Take the records below and set them down exactly, so that every line matches the original.
(Dataset content begins)
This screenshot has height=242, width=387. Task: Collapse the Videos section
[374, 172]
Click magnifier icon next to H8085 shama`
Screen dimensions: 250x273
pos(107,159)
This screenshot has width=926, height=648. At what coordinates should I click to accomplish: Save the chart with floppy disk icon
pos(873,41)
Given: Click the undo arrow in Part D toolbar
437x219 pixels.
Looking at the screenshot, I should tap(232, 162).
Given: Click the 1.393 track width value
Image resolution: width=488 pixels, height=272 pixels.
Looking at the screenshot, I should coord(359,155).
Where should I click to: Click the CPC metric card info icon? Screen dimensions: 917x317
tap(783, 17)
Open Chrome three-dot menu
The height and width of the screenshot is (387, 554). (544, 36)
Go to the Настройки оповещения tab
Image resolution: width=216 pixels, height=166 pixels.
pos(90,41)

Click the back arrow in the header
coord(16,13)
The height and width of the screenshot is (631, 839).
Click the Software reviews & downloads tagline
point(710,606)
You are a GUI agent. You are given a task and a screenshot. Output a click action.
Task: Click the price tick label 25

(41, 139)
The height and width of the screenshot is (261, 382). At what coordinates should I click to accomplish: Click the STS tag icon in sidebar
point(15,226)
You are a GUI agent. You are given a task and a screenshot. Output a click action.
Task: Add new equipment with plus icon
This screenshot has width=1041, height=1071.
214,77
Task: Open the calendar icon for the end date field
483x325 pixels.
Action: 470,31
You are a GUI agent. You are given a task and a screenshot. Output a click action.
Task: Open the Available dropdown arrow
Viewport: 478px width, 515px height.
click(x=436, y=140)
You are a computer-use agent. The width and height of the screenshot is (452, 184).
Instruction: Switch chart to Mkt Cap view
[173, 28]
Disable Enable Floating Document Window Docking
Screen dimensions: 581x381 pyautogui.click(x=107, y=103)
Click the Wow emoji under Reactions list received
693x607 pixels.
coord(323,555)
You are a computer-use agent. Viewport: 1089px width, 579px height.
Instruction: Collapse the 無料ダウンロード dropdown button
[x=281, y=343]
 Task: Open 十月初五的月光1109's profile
(Dataset content ends)
Solution for this problem:
This screenshot has height=242, width=387. Task: Collapse the Videos section
[374, 172]
Click magnifier icon next to H8085 shama`
Screen dimensions: 250x273
pos(107,159)
This screenshot has width=926, height=648. At what coordinates should I click to accomplish: Save the chart with floppy disk icon
pos(873,41)
Given: Click the undo arrow in Part D toolbar
437x219 pixels.
Looking at the screenshot, I should tap(232, 162).
Given: Click the 1.393 track width value
Image resolution: width=488 pixels, height=272 pixels.
Looking at the screenshot, I should coord(359,155).
Where should I click to: Click the CPC metric card info icon? Screen dimensions: 917x317
tap(783, 17)
Open Chrome three-dot menu
The height and width of the screenshot is (387, 554). (544, 36)
Go to the Настройки оповещения tab
Image resolution: width=216 pixels, height=166 pixels.
pos(90,41)

Click the back arrow in the header
coord(16,13)
The height and width of the screenshot is (631, 839).
Click the Software reviews & downloads tagline
point(710,606)
You are a GUI agent. You are given a task and a screenshot. Output a click action.
Task: Click the price tick label 25

(41, 139)
The height and width of the screenshot is (261, 382). At what coordinates should I click to accomplish: Click the STS tag icon in sidebar
point(15,226)
You are a GUI agent. You are given a task and a screenshot. Output a click action.
Task: Add new equipment with plus icon
This screenshot has width=1041, height=1071.
214,77
Task: Open the calendar icon for the end date field
483x325 pixels.
Action: 470,31
You are a GUI agent. You are given a task and a screenshot. Output a click action.
Task: Open the Available dropdown arrow
Viewport: 478px width, 515px height.
click(x=436, y=140)
You are a computer-use agent. The width and height of the screenshot is (452, 184).
Instruction: Switch chart to Mkt Cap view
[173, 28]
Disable Enable Floating Document Window Docking
Screen dimensions: 581x381 pyautogui.click(x=107, y=103)
Click the Wow emoji under Reactions list received
693x607 pixels.
coord(323,555)
You are a computer-use agent. Viewport: 1089px width, 579px height.
Instruction: Collapse the 無料ダウンロード dropdown button
[x=281, y=343]
 Task: Open 十月初五的月光1109's profile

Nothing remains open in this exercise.